> Instruksi 1:
Jawablah pertanyaan berikut berdasarkan teks tentang transisi energi sektor industri.
(a) Berapa persen penggunaan bahan bakar fosil di sektor industri?
(b) Sekitar berapa persen energi nasional yang dikonsumsi oleh sektor industri?
(c) Pada tahun berapa Indonesia menargetkan nol emisi karbon?
> Instruksi 2:
Teruskan teks tentang transisi energi sektor industri, mulai setelah kalimat terakhirnya.

> Kutipan Terpilih:

Home Milenial Mengejar Transisi Energi Sektor Industri

Mengejar Transisi Energi Sektor Industri

Jakarta, Gatra.com - Penggunaan bahan bakar fosil sektor industri mencapai 80 persen. Perlu koordinasi Kementerian Perindustrian dan Kementerian Energi dan Sumber Daya Mineral mempercepat dekarbonisasi.

Pemerintah terus mendorong seluruh sektor termasuk industri melakukan transisi energi ke energi ramah lingkungan. Selama ini sektor industri mengkonsumsi sekitar 37 persen energi nasional atau mencapai 2,4 terajoule (TJ).

Indonesia menargetkat nol emisi karbon atau net zero emission (NZE) pada 2060. Untuk mencapai target tersebut, pemerintah mendorong para pemangku kepentingan mengembangkan energi baru terbarukan.

> Data Mentah:
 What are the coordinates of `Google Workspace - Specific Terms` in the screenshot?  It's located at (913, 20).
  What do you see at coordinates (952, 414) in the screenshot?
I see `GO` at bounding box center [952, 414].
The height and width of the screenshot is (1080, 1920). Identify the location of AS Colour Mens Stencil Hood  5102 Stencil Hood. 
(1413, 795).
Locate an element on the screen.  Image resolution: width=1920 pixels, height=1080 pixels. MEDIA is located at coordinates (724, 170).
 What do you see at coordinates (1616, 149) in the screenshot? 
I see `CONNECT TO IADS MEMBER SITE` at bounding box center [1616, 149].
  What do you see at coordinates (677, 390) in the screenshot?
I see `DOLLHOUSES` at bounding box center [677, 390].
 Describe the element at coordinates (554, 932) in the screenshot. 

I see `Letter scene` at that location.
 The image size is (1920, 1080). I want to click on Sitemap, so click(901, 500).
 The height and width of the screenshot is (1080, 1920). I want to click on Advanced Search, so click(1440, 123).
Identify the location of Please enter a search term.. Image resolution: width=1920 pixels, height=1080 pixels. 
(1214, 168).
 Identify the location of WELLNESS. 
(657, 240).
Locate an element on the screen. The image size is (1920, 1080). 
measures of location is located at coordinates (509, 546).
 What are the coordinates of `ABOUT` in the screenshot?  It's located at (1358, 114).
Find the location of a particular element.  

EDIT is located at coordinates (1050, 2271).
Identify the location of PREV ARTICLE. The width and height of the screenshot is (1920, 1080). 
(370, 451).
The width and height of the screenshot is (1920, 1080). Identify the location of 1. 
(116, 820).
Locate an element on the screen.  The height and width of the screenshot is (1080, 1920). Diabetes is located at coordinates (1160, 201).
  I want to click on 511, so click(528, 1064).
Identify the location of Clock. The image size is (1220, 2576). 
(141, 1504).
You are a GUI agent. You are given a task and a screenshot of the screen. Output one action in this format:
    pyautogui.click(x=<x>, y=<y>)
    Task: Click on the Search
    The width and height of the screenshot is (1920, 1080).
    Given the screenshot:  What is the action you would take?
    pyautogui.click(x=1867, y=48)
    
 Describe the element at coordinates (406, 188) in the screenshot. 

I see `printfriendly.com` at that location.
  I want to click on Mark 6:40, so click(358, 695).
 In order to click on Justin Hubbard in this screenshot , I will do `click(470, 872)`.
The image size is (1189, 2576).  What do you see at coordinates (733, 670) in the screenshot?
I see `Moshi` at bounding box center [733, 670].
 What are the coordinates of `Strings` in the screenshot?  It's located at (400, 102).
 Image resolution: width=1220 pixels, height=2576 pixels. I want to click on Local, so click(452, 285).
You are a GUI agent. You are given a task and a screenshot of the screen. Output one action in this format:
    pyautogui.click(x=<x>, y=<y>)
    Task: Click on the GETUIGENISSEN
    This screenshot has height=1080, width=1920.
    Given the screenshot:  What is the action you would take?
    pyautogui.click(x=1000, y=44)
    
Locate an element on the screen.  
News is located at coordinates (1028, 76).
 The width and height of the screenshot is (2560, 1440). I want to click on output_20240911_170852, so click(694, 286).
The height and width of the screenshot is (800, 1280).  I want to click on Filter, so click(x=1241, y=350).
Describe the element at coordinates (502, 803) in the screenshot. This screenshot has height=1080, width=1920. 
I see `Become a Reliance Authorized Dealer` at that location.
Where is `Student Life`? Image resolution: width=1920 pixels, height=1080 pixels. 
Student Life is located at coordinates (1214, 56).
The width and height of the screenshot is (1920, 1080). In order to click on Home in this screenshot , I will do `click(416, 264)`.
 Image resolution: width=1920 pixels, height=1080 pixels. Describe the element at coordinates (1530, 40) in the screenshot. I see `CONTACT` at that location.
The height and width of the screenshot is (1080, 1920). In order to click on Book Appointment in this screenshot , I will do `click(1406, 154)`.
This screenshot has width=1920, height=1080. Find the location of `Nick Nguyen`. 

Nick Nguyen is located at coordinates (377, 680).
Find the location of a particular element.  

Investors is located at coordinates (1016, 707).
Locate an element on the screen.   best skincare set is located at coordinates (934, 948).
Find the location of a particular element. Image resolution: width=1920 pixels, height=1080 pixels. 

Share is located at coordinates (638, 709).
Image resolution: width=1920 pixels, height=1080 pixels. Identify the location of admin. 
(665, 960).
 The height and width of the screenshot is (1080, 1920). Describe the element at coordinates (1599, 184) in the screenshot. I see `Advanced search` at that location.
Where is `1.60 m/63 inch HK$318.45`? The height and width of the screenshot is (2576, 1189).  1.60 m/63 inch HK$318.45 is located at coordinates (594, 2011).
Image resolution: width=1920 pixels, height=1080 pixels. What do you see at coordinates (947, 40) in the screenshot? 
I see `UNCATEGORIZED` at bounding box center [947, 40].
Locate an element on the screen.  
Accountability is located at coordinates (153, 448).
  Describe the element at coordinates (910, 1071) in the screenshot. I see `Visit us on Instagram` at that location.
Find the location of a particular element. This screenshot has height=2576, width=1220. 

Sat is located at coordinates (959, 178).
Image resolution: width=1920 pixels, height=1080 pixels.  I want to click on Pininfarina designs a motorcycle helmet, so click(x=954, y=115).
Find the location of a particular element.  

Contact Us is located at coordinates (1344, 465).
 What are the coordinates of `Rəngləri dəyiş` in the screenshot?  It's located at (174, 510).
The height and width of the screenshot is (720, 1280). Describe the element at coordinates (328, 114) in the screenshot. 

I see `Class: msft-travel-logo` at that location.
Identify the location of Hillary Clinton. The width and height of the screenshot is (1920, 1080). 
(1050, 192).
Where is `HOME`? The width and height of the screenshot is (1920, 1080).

> Hasil 1:
(a) 80 persen.
(b) Sekitar 37 persen.
(c) Pada 2060.

> Hasil 2:
"Dalam mendukung target nol emisi, hal pertama kami yang akan lakukan adalah konservasi energi sebelum nantinya bertransisi ke EBT (energi baru terbarukan)," kata Analis Kebijakan Madya Pusat Industri Hijau Kementerian Perindustrian, Sri Gadis Paribekti dalam Tempo Energy Day 2022 bertajuk Landscape Industri Menuju NZE, Kamis, 20 Oktober 2022.

Sri mengatakan melalui konservasi tersebut, pemerintah akan mengkaji bagaimana mendukung efisiensi energi. Ada delapan subsektor konservasi yang diutamakan melakukan konservasi energi, yaitu industri semen, pupuk, kertas, kaca, kimia, tekstil, makanan, dan minuman.

Program lain yang dilakukan Kementerian Perindustrian adalah restrukturisasi, seperti dalam industri tekstil, alas kaki, dan gula. Dengan teknologi baru yang ramah lingkungan, kata dia, itu akan mengurangi penggunaan emisi karbon.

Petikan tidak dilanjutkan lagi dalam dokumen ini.